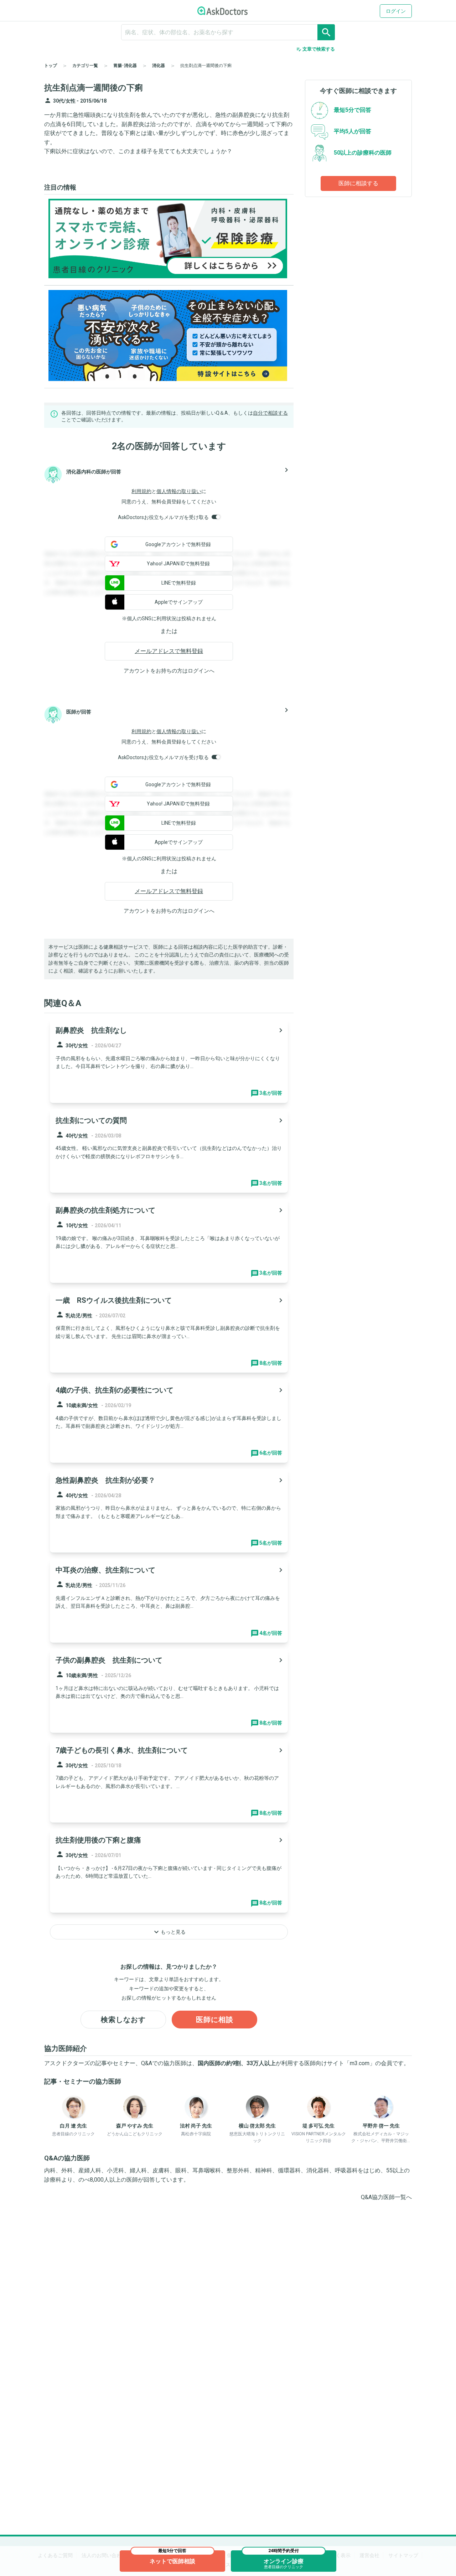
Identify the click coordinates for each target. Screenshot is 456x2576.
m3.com (359, 2063)
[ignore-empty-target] (228, 32)
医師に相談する (358, 183)
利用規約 (141, 491)
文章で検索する (315, 49)
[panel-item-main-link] (169, 1061)
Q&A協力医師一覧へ (386, 2197)
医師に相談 (214, 2019)
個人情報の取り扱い (178, 491)
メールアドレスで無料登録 (169, 651)
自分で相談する (270, 413)
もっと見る (169, 1932)
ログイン (396, 11)
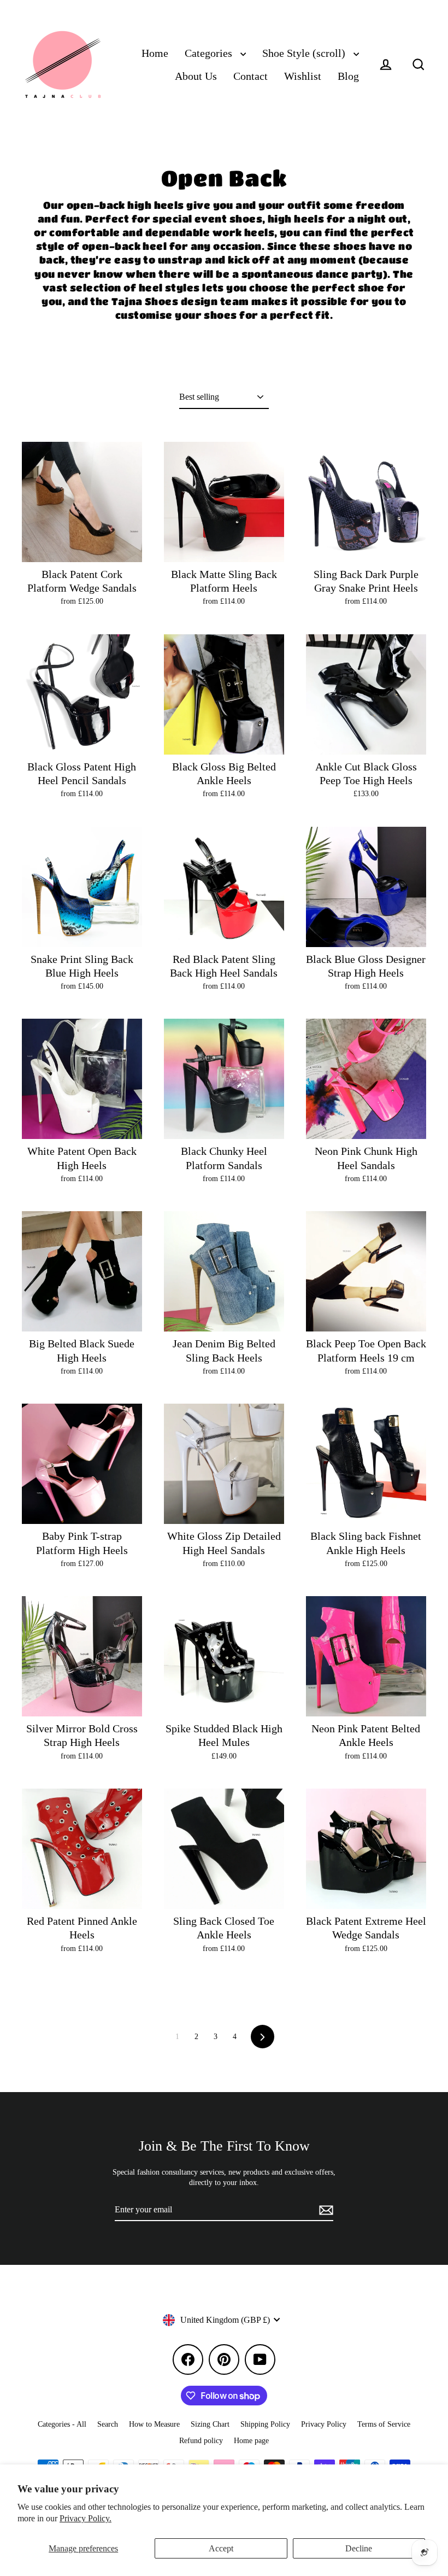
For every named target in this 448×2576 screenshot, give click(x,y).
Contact (250, 76)
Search (107, 2424)
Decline (358, 2548)
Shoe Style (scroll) (305, 53)
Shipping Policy (265, 2424)
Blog (348, 76)
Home (155, 53)
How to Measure (154, 2424)
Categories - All (62, 2424)
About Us (196, 76)
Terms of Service (383, 2424)
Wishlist (302, 76)
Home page (251, 2441)
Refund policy (201, 2441)
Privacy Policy (323, 2424)
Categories (210, 53)
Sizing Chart (210, 2424)
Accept (221, 2548)
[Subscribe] (324, 2210)
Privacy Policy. (85, 2518)
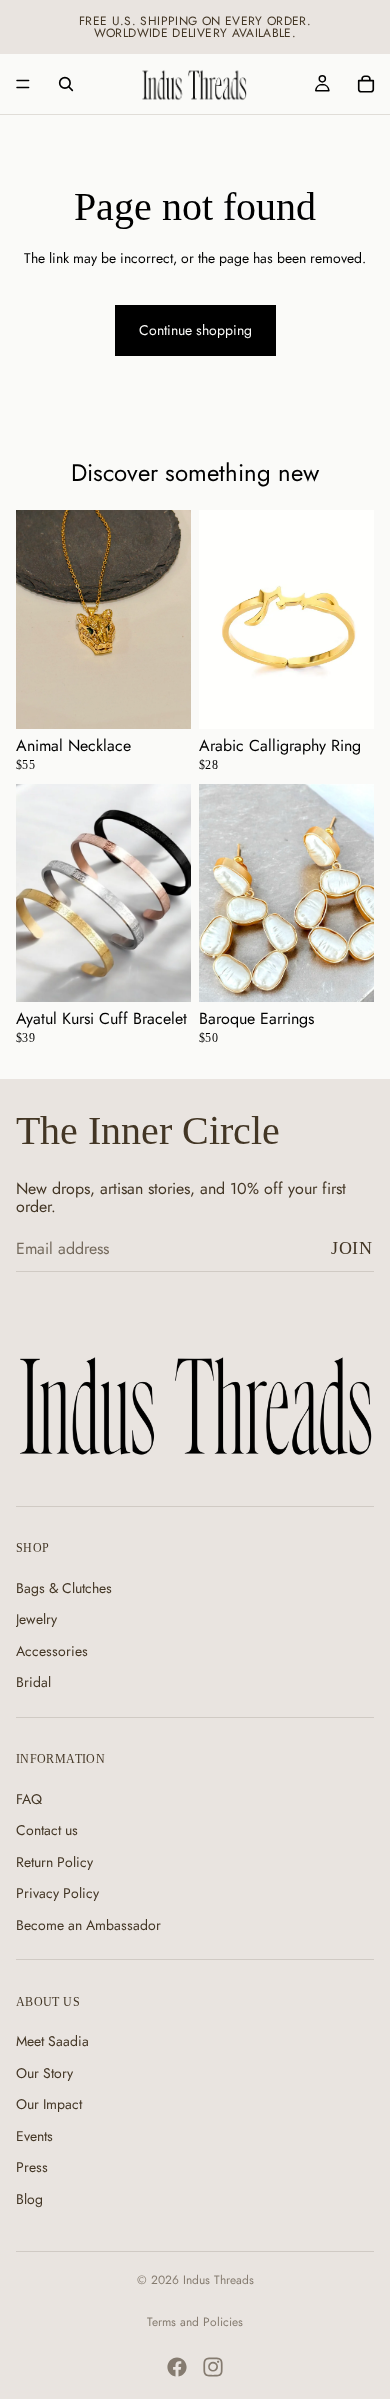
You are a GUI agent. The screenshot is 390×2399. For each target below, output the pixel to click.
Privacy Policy (57, 1893)
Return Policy (54, 1861)
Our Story (44, 2072)
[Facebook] (177, 2367)
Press (32, 2167)
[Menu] (23, 84)
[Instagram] (213, 2367)
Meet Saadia (52, 2041)
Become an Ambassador (88, 1924)
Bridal (33, 1682)
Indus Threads (218, 2280)
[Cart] (366, 84)
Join (351, 1248)
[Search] (66, 84)
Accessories (52, 1650)
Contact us (47, 1830)
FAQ (29, 1798)
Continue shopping (195, 330)
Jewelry (36, 1619)
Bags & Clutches (64, 1587)
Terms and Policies (195, 2322)
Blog (29, 2199)
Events (34, 2135)
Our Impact (49, 2104)
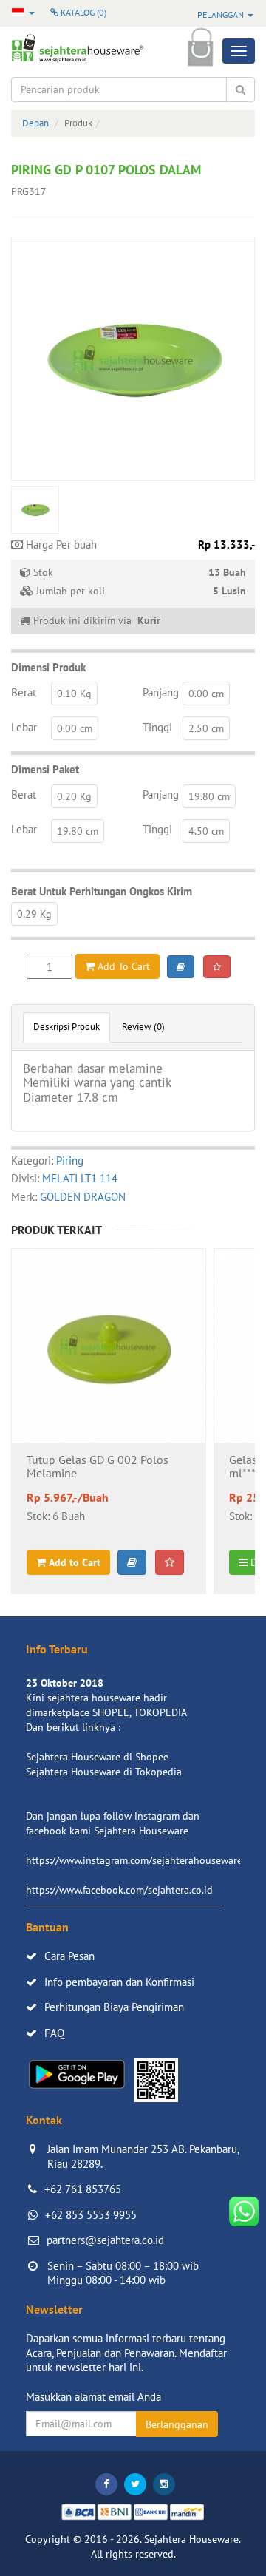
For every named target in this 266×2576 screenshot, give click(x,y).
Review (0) (143, 1026)
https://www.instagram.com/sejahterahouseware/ (136, 1860)
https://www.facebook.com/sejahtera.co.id (119, 1890)
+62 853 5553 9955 (91, 2215)
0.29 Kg (34, 914)
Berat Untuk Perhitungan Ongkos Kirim (101, 891)
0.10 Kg (74, 693)
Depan (35, 123)
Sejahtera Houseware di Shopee (97, 1756)
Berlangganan (177, 2424)
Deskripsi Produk (66, 1026)
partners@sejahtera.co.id (105, 2240)
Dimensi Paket (45, 769)
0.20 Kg (74, 796)
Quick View (109, 1385)
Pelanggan (221, 14)
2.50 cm (206, 728)
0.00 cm (206, 693)
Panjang (161, 692)
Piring (69, 1160)
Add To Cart (122, 966)
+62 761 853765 (82, 2189)
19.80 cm (209, 796)
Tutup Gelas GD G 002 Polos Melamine (97, 1467)
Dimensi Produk (48, 667)
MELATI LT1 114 (79, 1178)
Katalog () (82, 12)
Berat (23, 692)
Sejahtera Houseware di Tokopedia (104, 1771)
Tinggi (157, 727)
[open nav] (238, 51)
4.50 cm (206, 831)
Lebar (24, 727)
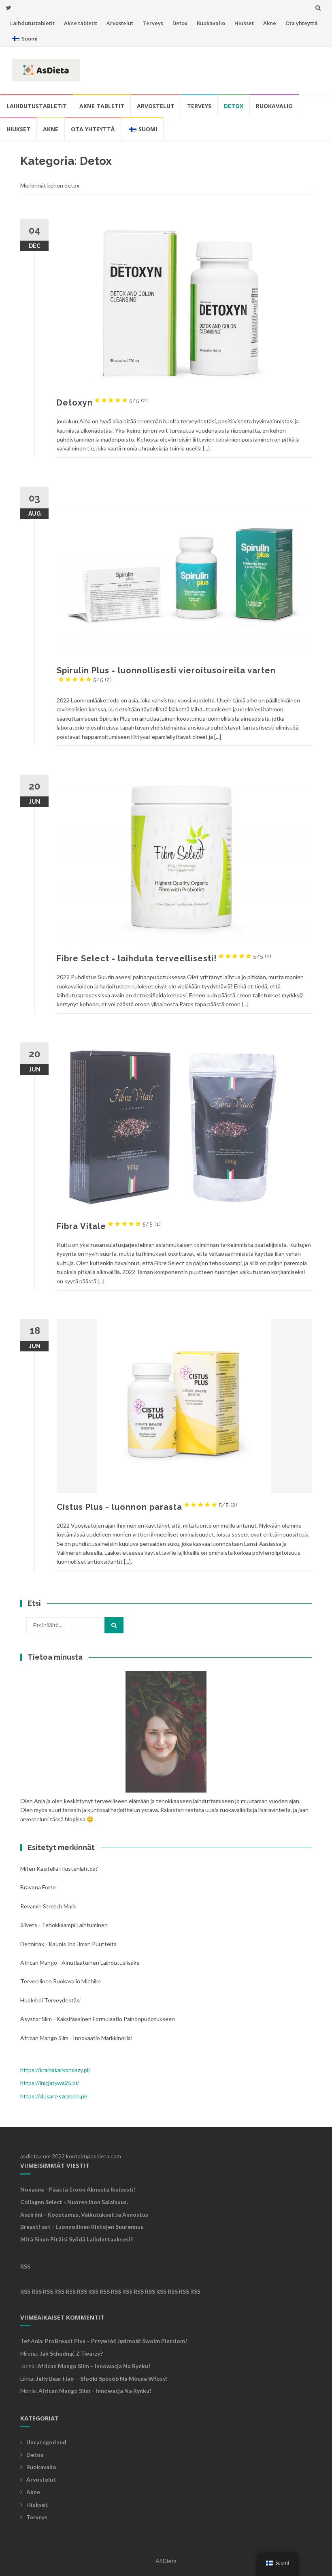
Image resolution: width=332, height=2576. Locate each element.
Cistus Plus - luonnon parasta (147, 1507)
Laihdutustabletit (32, 23)
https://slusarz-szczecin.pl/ (53, 2096)
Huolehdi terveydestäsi (50, 2000)
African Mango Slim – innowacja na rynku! (93, 2366)
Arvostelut (119, 23)
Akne (269, 23)
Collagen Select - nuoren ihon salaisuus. (74, 2201)
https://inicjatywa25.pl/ (49, 2082)
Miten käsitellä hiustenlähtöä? (59, 1868)
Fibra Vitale (109, 1226)
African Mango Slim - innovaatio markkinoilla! (76, 2037)
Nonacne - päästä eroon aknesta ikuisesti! (78, 2189)
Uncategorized (46, 2442)
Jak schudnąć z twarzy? (71, 2353)
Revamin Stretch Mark (48, 1906)
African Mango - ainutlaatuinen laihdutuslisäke (80, 1962)
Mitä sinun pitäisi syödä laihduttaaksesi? (76, 2239)
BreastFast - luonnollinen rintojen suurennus (81, 2226)
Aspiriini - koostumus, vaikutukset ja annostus (84, 2214)
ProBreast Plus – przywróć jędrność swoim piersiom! (116, 2340)
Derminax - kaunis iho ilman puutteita (68, 1943)
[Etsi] (113, 1625)
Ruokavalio (211, 23)
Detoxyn (102, 403)
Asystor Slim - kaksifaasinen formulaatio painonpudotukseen (97, 2018)
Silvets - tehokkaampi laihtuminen (64, 1924)
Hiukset (244, 23)
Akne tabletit (80, 23)
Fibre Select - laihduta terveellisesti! (164, 958)
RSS (25, 2266)
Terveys (153, 23)
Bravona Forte (38, 1887)
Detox (179, 23)
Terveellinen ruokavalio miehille (60, 1981)
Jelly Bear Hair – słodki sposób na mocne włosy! (102, 2378)
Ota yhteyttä (301, 23)
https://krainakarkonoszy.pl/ (55, 2069)
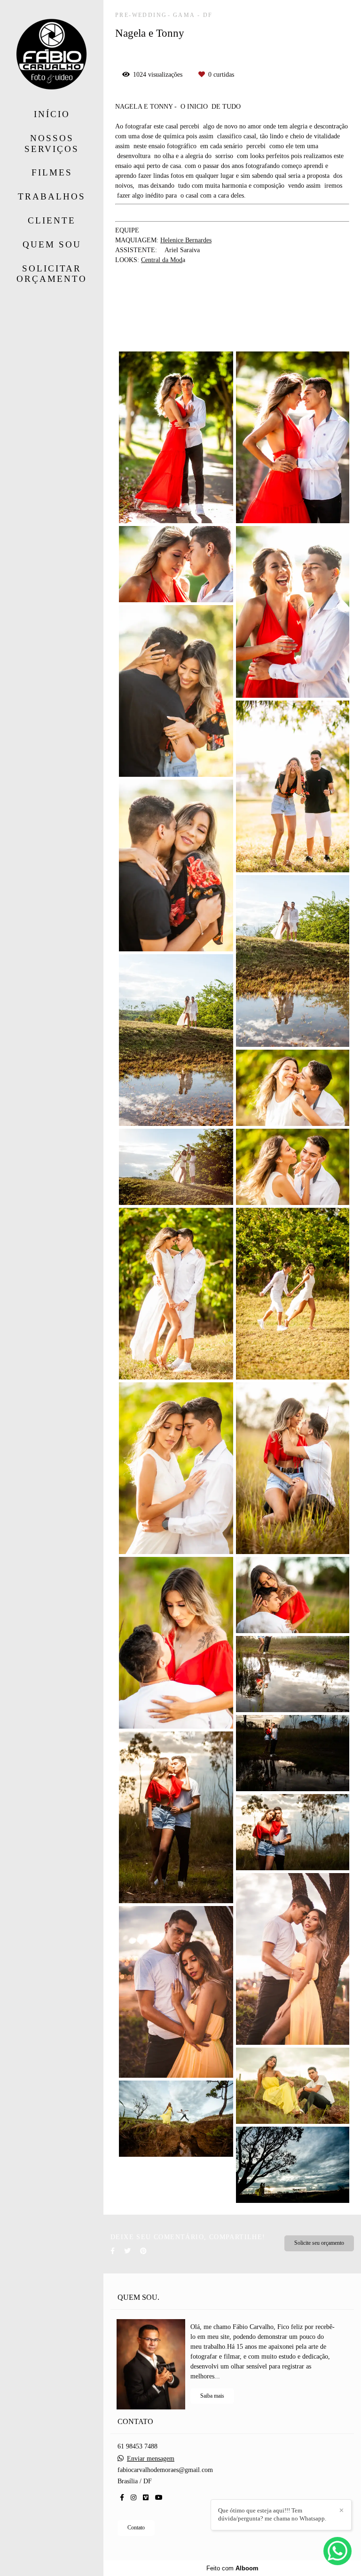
----
(WHAT YOU SHOULD DO) Only the lines from the beginning of the listing up to and including the line with "[Menu] (23, 84)" should appear in the reply, copied word for word and free of pictures.

(REPLY TO THE TASK)
Identify the click coordinates for each target. Screenshot is 456x2576.
m3.com (359, 2063)
[ignore-empty-target] (228, 32)
医師に相談する (358, 183)
利用規約 (141, 491)
文章で検索する (315, 49)
[panel-item-main-link] (169, 1061)
Q&A協力医師一覧へ (386, 2197)
医師に相談 (214, 2019)
個人情報の取り扱い (178, 491)
メールアドレスで無料登録 (169, 651)
自分で相談する (270, 413)
もっと見る (169, 1932)
ログイン (396, 11)
For every named target in this 448×2576 screenshot, give click(x,y).
Contact (250, 76)
Search (107, 2424)
Decline (358, 2548)
Shoe Style (scroll) (305, 53)
Shipping Policy (265, 2424)
Blog (348, 76)
Home (155, 53)
How to Measure (154, 2424)
Categories - All (62, 2424)
About Us (196, 76)
Terms of Service (383, 2424)
Wishlist (302, 76)
Home page (251, 2441)
Refund policy (201, 2441)
Privacy Policy (323, 2424)
Categories (210, 53)
Sizing Chart (210, 2424)
Accept (221, 2548)
[Subscribe] (324, 2210)
Privacy Policy. (85, 2518)
You are a GUI agent. The screenshot is 390×2399. For each target below, output the pixel to click.
Privacy Policy (57, 1893)
Return Policy (54, 1861)
Our Story (44, 2072)
[Facebook] (177, 2367)
Press (32, 2167)
[Menu] (23, 84)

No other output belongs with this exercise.